### Instructions to follow:
Only the lines below between the ones containing "Allow all cookies (215, 964)" and "[ModuBar] (322, 30)", inclusive, are to be reproduced, each exactly as it stands.

### Input for this task:
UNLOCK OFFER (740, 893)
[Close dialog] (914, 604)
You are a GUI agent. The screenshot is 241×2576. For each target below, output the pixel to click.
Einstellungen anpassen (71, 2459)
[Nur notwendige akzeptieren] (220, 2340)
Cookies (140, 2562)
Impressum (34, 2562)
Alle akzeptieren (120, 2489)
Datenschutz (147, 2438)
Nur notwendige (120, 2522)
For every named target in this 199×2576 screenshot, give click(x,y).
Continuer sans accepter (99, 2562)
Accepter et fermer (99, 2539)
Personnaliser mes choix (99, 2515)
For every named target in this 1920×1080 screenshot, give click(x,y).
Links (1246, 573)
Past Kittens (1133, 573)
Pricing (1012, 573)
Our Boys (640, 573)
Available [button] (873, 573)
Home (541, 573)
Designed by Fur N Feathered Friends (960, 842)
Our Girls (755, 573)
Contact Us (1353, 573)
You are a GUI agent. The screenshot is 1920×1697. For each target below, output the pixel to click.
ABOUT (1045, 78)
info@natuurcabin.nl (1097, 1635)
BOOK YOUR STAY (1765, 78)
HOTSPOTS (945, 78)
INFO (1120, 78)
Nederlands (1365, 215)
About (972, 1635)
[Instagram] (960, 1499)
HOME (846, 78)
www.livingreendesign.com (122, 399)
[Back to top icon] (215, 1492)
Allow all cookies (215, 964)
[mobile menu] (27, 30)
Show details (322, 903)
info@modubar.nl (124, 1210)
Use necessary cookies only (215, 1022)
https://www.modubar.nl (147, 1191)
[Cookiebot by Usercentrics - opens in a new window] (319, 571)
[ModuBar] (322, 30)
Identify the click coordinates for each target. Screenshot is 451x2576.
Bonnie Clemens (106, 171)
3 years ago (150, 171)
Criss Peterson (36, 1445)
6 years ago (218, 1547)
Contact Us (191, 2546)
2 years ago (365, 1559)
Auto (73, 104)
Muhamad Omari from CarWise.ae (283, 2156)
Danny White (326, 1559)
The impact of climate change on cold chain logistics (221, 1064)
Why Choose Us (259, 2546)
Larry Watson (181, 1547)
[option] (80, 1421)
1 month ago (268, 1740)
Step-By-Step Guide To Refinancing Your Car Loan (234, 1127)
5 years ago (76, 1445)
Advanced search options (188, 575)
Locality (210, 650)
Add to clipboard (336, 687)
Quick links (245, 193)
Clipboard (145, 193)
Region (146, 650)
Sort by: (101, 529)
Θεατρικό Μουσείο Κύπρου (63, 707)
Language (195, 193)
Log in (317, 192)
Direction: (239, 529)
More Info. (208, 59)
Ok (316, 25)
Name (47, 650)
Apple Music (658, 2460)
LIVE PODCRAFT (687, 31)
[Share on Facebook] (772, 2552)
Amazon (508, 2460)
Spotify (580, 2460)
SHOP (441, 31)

### The completed task:
Allow all cookies (215, 964)
[mobile menu] (27, 30)
Show details (322, 903)
info@modubar.nl (124, 1210)
Use necessary cookies only (215, 1022)
https://www.modubar.nl (147, 1191)
[Cookiebot by Usercentrics - opens in a new window] (319, 571)
[ModuBar] (322, 30)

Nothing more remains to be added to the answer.